The obvious difference between voting in an election and giving money to the best charity is that voting is zero-sum. If you vote for Candidate A and it turns out that Candidate B was a better candidate (by your standards, whatever they are), then your vote actually had a negative impact. But if you give money to Charity A and it turns out Charity B was slightly more efficient, you’ve still had a dramatically bigger impact than if you spent it on yourself.
Even if you have no idea which charity is better, the only case in which you would be justified in not donating to either is if a) there’s a relatively simple way to figure out which is better (see the Value of Information stuff). or
b) you think that giving money to charity is likely enough to be counterproductive that the expected value is negative. Which seems plausible for some forms of African aid, possible for FAI, and demonstrably false for “charity in general.”
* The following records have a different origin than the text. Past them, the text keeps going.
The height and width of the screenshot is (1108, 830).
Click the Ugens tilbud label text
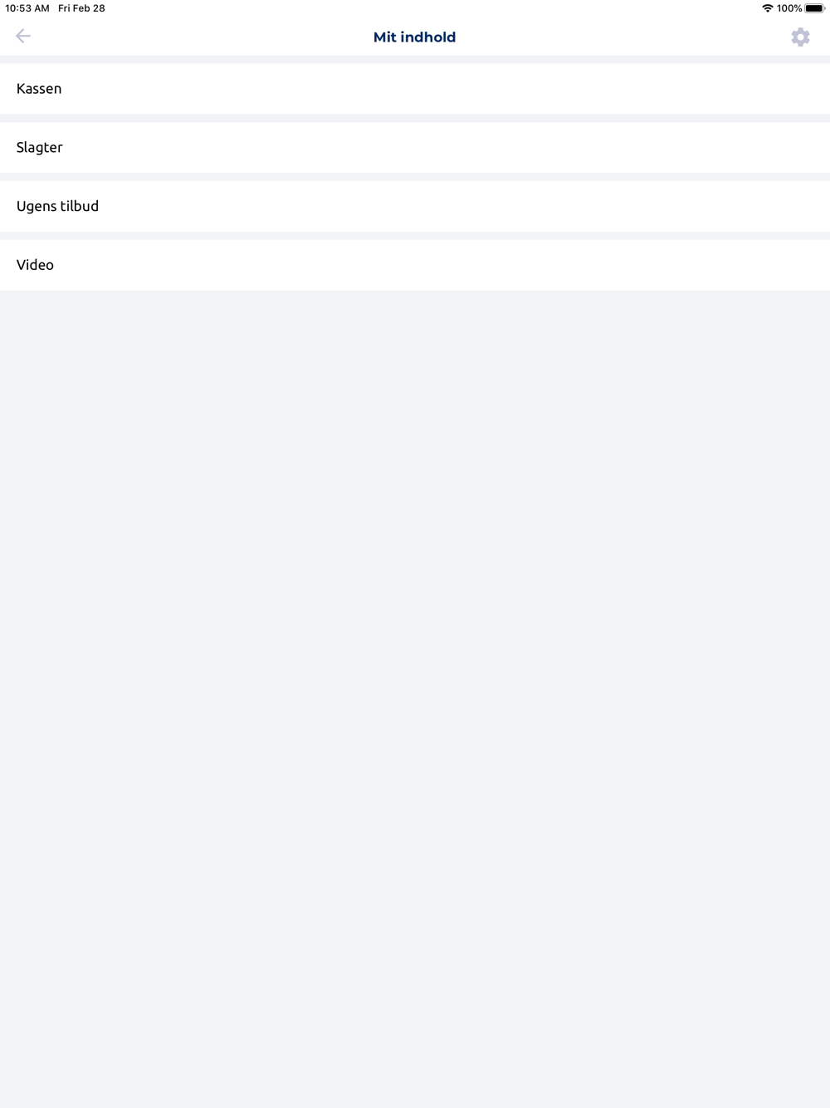57,206
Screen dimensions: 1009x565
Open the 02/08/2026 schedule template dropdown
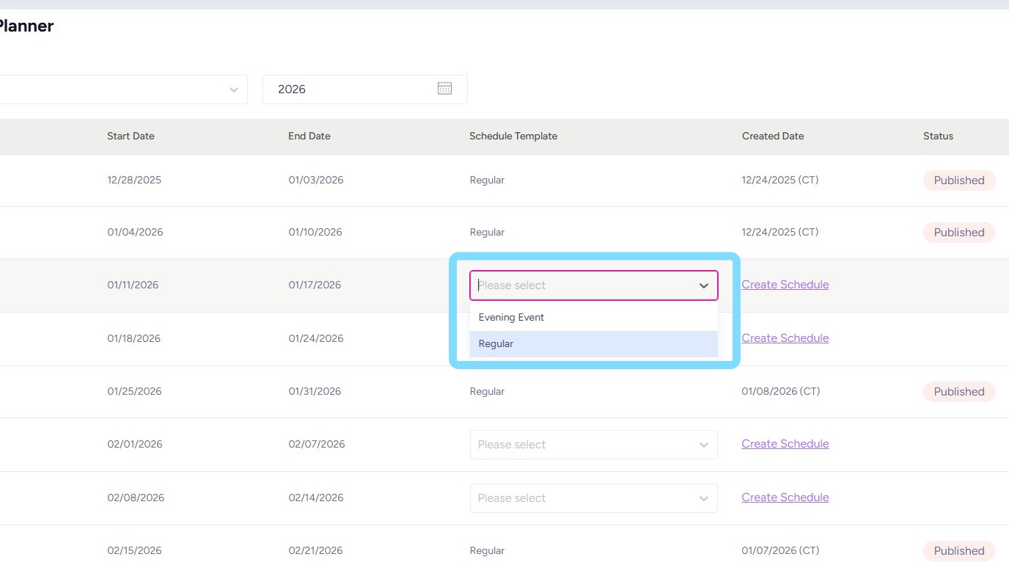click(593, 498)
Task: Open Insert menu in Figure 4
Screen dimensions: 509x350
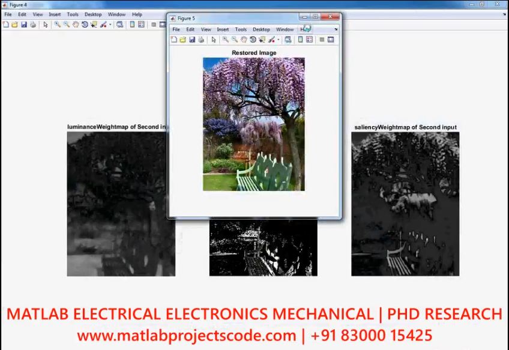Action: [55, 14]
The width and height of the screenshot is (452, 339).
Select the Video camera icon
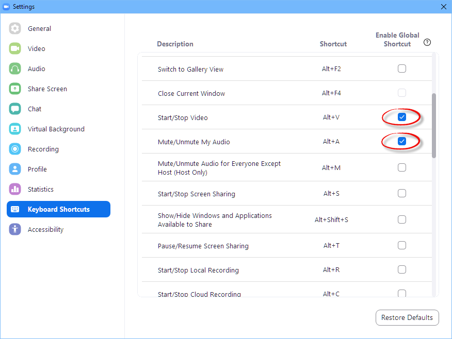[15, 49]
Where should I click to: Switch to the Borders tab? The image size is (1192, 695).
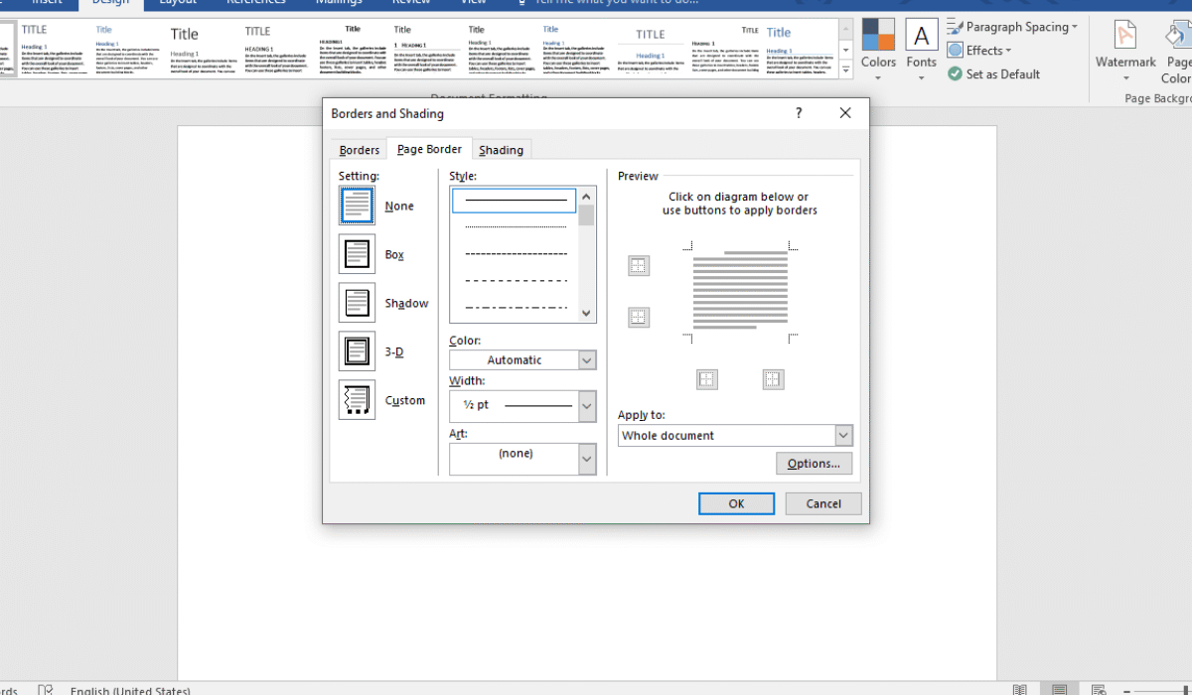[x=360, y=150]
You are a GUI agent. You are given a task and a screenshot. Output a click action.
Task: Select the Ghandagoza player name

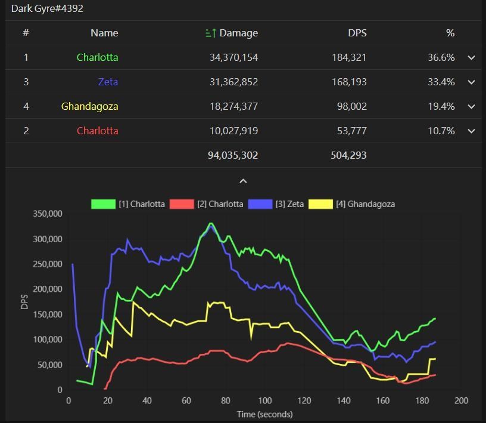coord(89,107)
It’s also worth noting that the expected value of donating to a good charity is a lot higher than the expected value of voting, since the vast majority of people don’t direct their giving thoughtfully and there’s a lot of low hanging fruit. (GiveWell has plenty of articles on this).
Yes, it should. That’s what people are talking about, for the most part, when they talk about ethics. Note that even though ethics is (probably) implied by what we want, it isn’t equal to what we want, so it’s worth having a separate word to distinguish between what we should want if we were better informed, etc. and what we actually want right now. This strikes me as so obvious I think I might be missing the point of your question. Do you want to clarify?
Well, since I value all that complex stuff, happiness has negative marginal returns as soon as it starts to interfere with my ability to have novelty, challenge, etc. I would rather be generally happier, but I would not rather be a wirehead, so somewhere between my current happiness state and wireheading, the return on happiness turns negative (assuming for a moment that my preferences now are a good guide to my extrapolated preferences). If your utility function is complex, and you value preserving all of its components, then maximizing one aspect can’t maximize your utility.
As for the second part of your question: hadn’t thought of that. I’ll let my smarter post-Singularity self evaluate my options and make the best decision it can, and if the utility-maximizing choice is to devote all resources to trying to beat entropy or something, then that’s what I’ll do. My current instinct, though, is that preserving existing lives is more important than creating new ones, so I don’t particularly care to get as many resources as possible to create as many humans as possible. I also don’t really understand what you are trying to get at. Is this an argument-from-consequences opposing x-risk prevention? Or are you arguing that utility-maximization generally is bad?
These aren’t stupid questions, by the way; they’re relevant and thought provoking, and the fact that you did extremely poorly on an IQ test is some of the strongest evidence that IQ tests don’t matter that I’ve encountered.